Can you help me out by suggesting me is it a good offer and can I be able to survive in this salary as I have heard that Dubai is quite expensive city.

Looking forward for your views friends.

Thanks in advance.

Sam


----------



## Chocoholic (Oct 29, 2012)

Hi Sam, it's hard to say without knowing what the job is.


----------



## shamim9026 (Sep 7, 2012)

Hi Chocoholic,

My job is something related to internet marketing....


----------



## Chocoholic (Oct 29, 2012)

Tough one. It does seem quite low, but then you are getting like housing, food, transport all included which most people don't and is the biggest drain for most. I you had children, I'd say it's terrible as school fees would cost a fortune.

Is your wife planning to work as well?


----------



## shamim9026 (Sep 7, 2012)

Hi Chocoholic,

Yes, my wife is also planning to work once we get there....


----------



## Chocoholic (Oct 29, 2012)

It's pretty low. But there are people who manage here on salaries like that and less and still have to find money for rent, food etc.


----------



## shamim9026 (Sep 7, 2012)

Hi Chocoholic,

Thanks for the information.


----------



## Berliner (Jul 18, 2013)

If accommodation and food is covered then I think what you are being offered is quite good. If you live properly, then I am sure you can save at least a 1,000 Dirhams a month. 

Of course, if you live lavishly then you won't be saving anything.

Case in point>> Brit expats in UAE urged to save for future | The National


----------



## shamim9026 (Sep 7, 2012)

Hi Berliner,

Thanks for the information you have provided..


----------



## sfurqans (Dec 25, 2011)

I think this is good salary, because all the other expenses beard by the company, like, accommodation, transport and food too, thank 4500 is your saving. if you like to save them,

i got 7000 but every thing including in it. so in the end of the month same as yours.


----------



## Canadian_Expat (May 21, 2012)

sfurqans said:


> I think this is good salary, because all the other expenses *beard* by the company, like, accommodation, transport and food too, thank 4500 is your saving. if you like to save them,


Freudian slip?


----------



## shamim9026 (Sep 7, 2012)

Dear sfurqans's,

Thanks a lot for sharing your views. 
Can you please share your views on how much can I save there after other expenses? As I have heard that Dubai is quite expensive city to live in...


----------



## saraswat (Apr 28, 2012)

shamim9026 said:


> Can you please share your views on how much can I save there after other expenses?

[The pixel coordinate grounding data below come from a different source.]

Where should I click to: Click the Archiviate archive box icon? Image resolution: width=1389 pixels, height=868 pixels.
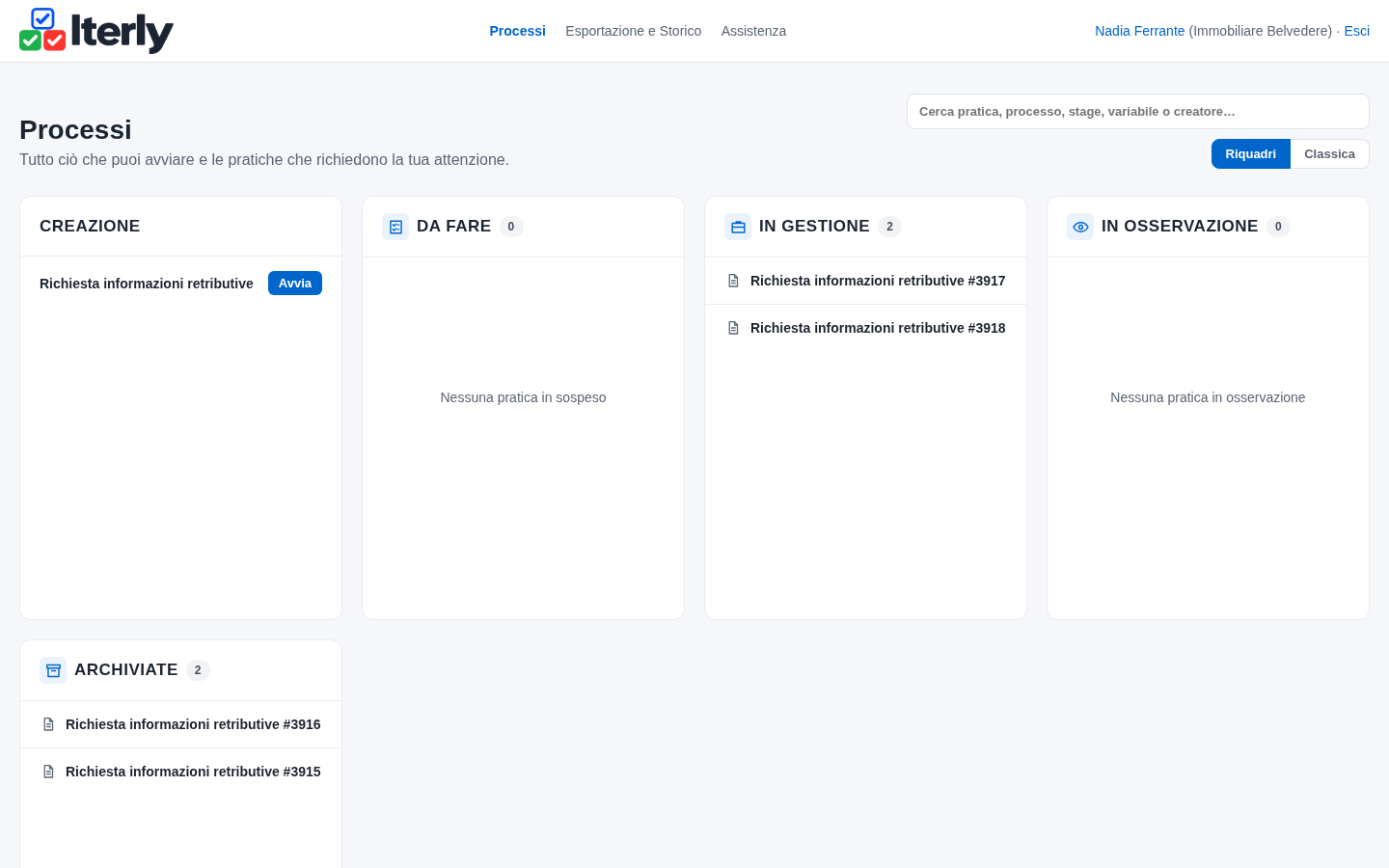click(53, 670)
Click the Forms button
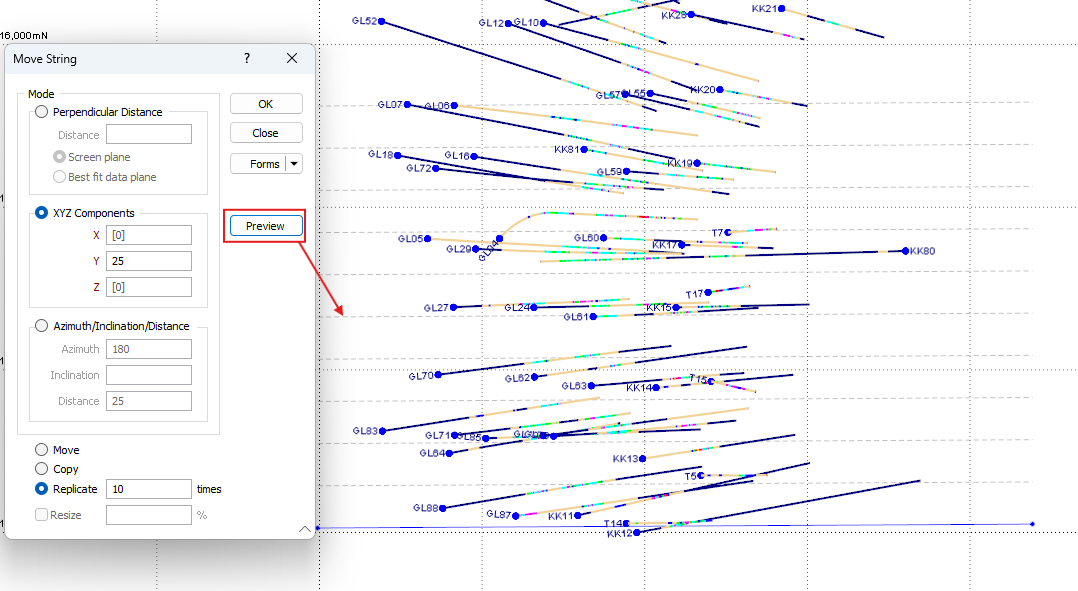The image size is (1078, 591). click(260, 161)
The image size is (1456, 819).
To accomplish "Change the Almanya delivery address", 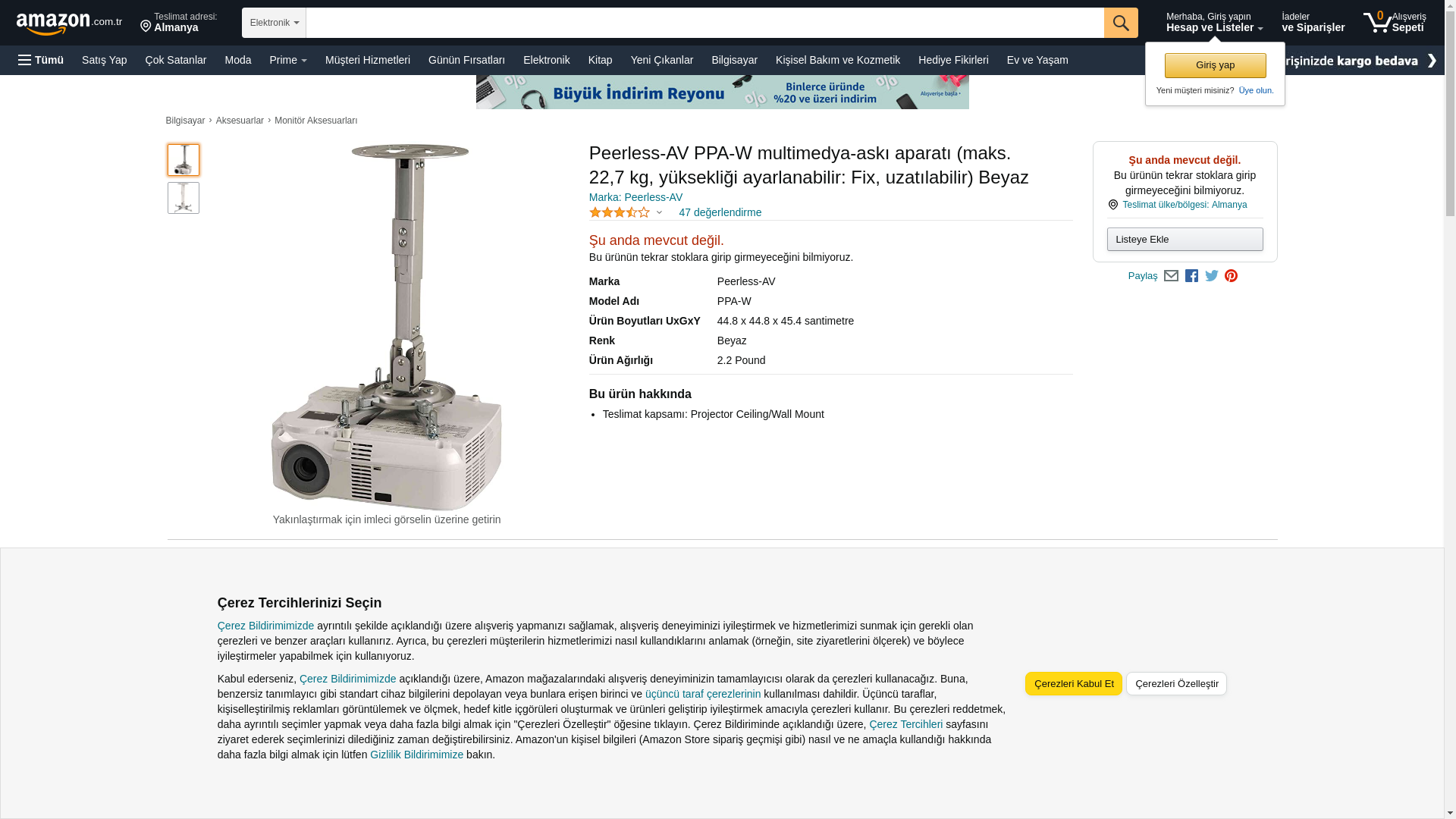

You seem to miss the central message being put across in earlier posts. Which is the fact that it is extremely hard to give out numbers on savings et , without knowing what kind of lifestyle you prefer. If you are happy just eating out a couple of times and going to malls and such, the you would be abke to save. On the other hand, if you are looking to party every weekend, hit the clubs and nice restaurants freauently then forget about saving, you would end up in a financial hole. 

Honestly in the end only you can answer your own question ....


----------



## shamim9026 (Sep 7, 2012)

Dear saraswat,

Thanks for the information.


----------



## lostintrans (Oct 21, 2013)

That's quite low, but doable as others have noted (esp. if your wife will be working, and living exp. covered).


----------



## nankarthik (Sep 18, 2015)

*Is 4500AED a good salary in DUBAI*

Hi all,

I'm from India. I have got an offer in an UAE company for 4500AED. I'm not provided any other facilities. I'm a bachelor and I need to take care of the Accomodation, Transport and Food. I'm coming there for a motive to save for my Mom and Sis. Will this salary be useful for me to save a good amount.

Here in India after my basic expenses I'm saving almost Rs.20000/- a month. Will 4500AED take my saving twice my savings in INDIA?? 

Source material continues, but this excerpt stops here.